In May, a ‘ghost ship’ with eleven petrified corpses washed up in Barbados. The Africans onboard the sea-battered yacht had set sail four months previously from the Cape Verde islands – and had been heading for Europe. As the EU draws on Australia’s ‘Pacific Solution’ to further militarise its sea borders, and enters into new repatriation agreements with North African countries, tragedies like this can only become more commonplace.

For several years, official UNHCR statistics have flagged up a steady reduction in the number of people claiming asylum in the rich industrialised EU countries.[1] Yet the UNHCR also acknowledges that war and widespread human rights abuse, environmental degradation and rapid globalisation are uprooting millions of people across the world. Resource-driven civil wars and internal strife, as well as natural and man-made disasters, are displacing many Africans. Some of these displaced people sail either from Somalia to the Middle East, across the Gulf of Aden, or from Morocco, Libya, Mauritania, Senegal and Cape Verde, to Europe’s southern coastal states. Of those boat people attempting the dangerous maritime journey to Europe, an estimated one third drown in the ‘graveyard’ of the Mediterranean Sea.[2] According to the UNHCR, the human suffering and loss of life that results from these perilous sea crossings represent a major humanitarian crisis.

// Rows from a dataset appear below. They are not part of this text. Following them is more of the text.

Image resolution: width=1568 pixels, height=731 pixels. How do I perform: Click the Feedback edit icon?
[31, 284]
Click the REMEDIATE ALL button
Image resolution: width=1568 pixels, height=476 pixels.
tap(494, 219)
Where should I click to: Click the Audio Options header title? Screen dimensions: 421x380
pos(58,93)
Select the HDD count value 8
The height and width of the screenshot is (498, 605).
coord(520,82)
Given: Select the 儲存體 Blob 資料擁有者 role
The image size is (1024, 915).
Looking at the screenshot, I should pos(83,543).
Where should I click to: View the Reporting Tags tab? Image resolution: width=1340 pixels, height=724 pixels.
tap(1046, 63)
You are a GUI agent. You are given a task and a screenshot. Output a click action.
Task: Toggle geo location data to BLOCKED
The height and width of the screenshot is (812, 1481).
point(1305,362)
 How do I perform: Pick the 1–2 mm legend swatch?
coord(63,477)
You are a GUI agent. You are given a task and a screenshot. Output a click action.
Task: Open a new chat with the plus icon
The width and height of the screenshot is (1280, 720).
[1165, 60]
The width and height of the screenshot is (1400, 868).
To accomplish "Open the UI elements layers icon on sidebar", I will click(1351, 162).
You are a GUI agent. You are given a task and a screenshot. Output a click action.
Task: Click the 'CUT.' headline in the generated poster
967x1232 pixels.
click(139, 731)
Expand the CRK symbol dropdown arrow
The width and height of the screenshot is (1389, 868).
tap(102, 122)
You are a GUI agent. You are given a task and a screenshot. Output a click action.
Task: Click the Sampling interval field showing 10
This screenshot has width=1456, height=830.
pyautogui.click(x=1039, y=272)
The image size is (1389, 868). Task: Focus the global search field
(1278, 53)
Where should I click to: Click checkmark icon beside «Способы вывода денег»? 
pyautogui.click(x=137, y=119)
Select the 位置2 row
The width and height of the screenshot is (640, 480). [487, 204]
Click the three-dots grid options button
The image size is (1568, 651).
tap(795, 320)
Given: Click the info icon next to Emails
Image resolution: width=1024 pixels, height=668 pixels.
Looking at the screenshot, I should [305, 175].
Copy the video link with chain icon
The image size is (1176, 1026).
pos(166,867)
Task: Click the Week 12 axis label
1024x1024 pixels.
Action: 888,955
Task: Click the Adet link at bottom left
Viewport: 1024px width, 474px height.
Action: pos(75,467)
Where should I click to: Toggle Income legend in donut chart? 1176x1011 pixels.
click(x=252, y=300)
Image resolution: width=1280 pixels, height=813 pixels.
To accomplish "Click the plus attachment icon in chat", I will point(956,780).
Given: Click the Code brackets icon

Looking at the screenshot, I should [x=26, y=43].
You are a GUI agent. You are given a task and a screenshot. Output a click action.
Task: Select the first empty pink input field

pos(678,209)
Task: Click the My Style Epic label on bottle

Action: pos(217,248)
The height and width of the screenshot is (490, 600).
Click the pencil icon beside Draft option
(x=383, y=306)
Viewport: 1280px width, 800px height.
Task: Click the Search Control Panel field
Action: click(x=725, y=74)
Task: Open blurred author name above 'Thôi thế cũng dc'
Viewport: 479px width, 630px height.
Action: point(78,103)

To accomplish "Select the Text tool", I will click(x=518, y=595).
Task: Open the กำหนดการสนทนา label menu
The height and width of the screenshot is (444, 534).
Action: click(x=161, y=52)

It is true that the number of Africans (as well as other nationalities who set sail from Africa) seeking to reach southern European states by boat has increased over the last couple of years. Still, the arrival of approximately 10,600 irregular migrants (which includes asylum seekers) on the Sicilian island of Lampedusa in 2004, or the arrival of 7,000 boat people to Spain’s Canary Islands in the first five months of 2006, does not constitute an ‘immigration avalanche'[3], a ‘migration tsunami'[4] or a public emergency of epic proportions. Yet this is how it is routinely represented in the media every single day. The fantasy grows that even while asylum numbers decrease across the EU, Europeans face a major invasion from the South. The myth that southern Europe is collapsing under the weight of African migration is taking root and has become the excuse by which the southern European states retract the right to asylum for certain kinds of refugees – boat people from Africa.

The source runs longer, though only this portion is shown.